As you can see, percentage rent for the periods using the exact same set of numbers can range from a low of $69 to a high of $11,096. Therefore, whether you are a landlord or a tenant, it is imperative that you understand how percentage rent is required to be calculated for partial lease years.

Retail evolution and the need for lease language changes

Experiential retail. Bricks and mortar stores as distribution points. Online sales returns. Showrooming. We are continuously bombarded with articles about the death of retail, the evolution of retail, stores closures, the death of retail being exaggerated, announced stores closings, announced store openings. While there seems to be little agreement about the future of retail, there is little doubt that retail continues to evolve. And, with that evolution, changes are needed to leases and lease language.

  • Many leases and most operating agreements (Reciprocal Easement Agreements (REAs), Construction, Operating and Reciprocal Easement Agreements (COREAs) and other similar documents) typically have restrictions against uses which may be found in a shopping center such as:
    • Residential
    • Education
    • Entertainment (movies, theaters)
    • Vehicle sales and rental
    • Office
    • Health clubs and exercise facilities

These restrictions often run with the land (meaning they are perpetual with no expiration). Often, these restrictions existed to limit the impact on parking. However, some existed to ensure 「a first class」 shopping center. But, outstanding properties live Oak Brook Center outside of Chicago and Avalon (pictured in the photo) outside of Atlanta have Tesla dealerships. Some of the best centers in the country, Ala Moana Center, Natick Mall, Phipps Plaza, have residential incorporated or immediately adjacent. As retail evolves, these restrictions have to be eliminated, or altered. Without changes, a developer’s ability to allow a center to evolve will be limited. I used to laugh when I would read a restriction against a distillery. Who would ever consider something like that? Today, breweries and distilleries are desired tenants in mixed use properties – that experiential retail. Do you really want to be denied an Equinox Fitness or Soul Cycle due to a use restriction. Use restrictions must evolve.

  • Retailers trying to marry e-commerce with bricks and mortar often use their store locations as distribution points. However, if you take a look at a gross sales definition, reported gross sales include sales generated 「in, at, on or from the demised premises.」 While a sale may have been made online, in certain instances, the sale is finalized 「from」 the demised premises. On the other hand, if a retailer makes a sale online, but allows the consumer to return it to a retail location, the sale may have never been reported, yet the return is used to reduce reported gross sales for the location. The definition of gross sales must evolve.
  • Also affecting the definition of gross sales will be the concept of showrooming – where the store may be a showroom only. Touch, experience, try on. The order may be placed at the retail location, or subsequently online. Leases have to evolve to recognize the value of the sale which, in some part, is attributable to the physical location.

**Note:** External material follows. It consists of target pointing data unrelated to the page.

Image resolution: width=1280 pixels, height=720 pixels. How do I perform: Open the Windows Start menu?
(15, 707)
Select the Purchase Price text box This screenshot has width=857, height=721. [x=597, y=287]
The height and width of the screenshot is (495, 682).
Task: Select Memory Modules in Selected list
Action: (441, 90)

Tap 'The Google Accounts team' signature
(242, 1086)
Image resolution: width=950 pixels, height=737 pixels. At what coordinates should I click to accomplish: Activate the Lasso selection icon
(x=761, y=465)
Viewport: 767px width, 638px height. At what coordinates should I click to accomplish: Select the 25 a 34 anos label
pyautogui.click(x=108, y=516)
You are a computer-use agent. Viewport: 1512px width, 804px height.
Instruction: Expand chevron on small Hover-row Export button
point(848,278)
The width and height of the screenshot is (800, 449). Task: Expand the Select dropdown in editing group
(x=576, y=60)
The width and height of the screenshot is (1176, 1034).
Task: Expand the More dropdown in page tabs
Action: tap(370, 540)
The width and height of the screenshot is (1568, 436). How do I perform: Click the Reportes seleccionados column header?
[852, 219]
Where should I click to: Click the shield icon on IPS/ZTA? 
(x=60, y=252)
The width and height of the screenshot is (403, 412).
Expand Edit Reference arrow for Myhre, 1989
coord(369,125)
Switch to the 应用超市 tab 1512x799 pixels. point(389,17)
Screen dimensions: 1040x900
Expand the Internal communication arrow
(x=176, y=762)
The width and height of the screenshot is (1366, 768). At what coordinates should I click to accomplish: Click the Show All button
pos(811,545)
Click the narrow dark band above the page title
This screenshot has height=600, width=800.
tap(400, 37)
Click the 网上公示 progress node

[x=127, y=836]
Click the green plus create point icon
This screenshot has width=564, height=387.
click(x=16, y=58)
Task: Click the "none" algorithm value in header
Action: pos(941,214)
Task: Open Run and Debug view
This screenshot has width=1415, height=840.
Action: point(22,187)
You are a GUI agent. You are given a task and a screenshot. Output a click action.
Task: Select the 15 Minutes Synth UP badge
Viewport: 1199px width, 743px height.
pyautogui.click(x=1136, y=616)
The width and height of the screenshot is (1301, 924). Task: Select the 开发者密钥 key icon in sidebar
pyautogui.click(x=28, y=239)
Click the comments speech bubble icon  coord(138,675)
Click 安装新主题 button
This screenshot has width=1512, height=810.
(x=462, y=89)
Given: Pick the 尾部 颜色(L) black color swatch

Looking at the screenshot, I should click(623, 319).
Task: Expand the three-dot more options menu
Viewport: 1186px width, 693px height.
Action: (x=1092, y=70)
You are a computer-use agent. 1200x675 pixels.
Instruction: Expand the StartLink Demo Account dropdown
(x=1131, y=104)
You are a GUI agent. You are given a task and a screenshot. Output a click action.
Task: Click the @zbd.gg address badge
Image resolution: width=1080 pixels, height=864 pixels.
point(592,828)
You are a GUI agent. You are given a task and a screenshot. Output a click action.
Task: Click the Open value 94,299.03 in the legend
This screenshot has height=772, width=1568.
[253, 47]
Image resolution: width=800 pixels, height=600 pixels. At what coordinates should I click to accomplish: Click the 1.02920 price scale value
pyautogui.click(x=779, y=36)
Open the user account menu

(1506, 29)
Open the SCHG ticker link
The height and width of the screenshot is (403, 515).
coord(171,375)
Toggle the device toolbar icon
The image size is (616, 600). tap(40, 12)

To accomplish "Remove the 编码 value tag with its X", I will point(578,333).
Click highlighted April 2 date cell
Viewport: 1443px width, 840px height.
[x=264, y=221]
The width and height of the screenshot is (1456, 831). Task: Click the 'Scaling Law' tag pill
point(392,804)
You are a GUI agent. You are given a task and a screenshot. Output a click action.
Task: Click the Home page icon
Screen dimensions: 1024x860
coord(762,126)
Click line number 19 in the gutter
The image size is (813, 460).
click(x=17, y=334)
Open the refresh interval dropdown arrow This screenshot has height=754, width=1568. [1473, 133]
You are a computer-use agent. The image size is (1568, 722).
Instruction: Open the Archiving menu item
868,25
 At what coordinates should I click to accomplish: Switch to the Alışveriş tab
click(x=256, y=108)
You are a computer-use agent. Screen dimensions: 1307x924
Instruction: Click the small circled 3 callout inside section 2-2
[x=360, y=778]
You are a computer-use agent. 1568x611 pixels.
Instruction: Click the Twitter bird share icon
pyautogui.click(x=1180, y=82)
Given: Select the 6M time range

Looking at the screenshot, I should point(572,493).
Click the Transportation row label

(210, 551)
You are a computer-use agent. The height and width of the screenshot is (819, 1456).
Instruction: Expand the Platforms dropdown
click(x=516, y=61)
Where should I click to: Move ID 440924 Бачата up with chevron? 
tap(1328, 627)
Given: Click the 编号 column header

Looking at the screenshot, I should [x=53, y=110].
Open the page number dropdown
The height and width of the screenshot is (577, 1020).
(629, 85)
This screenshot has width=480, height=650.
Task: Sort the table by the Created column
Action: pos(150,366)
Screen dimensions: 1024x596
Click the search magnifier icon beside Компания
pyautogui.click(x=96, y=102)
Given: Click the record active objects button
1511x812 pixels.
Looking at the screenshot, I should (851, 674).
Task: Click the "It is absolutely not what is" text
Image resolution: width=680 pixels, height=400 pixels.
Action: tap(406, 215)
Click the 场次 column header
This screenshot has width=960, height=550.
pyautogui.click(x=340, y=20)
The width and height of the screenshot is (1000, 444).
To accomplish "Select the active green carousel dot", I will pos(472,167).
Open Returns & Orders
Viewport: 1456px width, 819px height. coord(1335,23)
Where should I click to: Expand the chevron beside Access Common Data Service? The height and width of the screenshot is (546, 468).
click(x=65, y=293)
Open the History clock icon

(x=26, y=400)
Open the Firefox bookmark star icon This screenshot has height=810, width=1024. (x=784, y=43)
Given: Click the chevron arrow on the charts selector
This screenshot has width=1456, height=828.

From the late 1950s to the early 1970s, it was very common for department stores in regional malls to have absolute approval rights over other tenants which would be permitted to operate in the mall (or at a minimum, in their respective entry court). Right around 1973, due to anti-trust lawsuits which were being brought at the time, most department stores issued unilateral agreements rescinding their approval rights.

For the health and survival of the industry, we may need to see some unilateral rights, restrictions, and language definition rescissions granted from tenants to landlords and vice versa so that centers can evolve.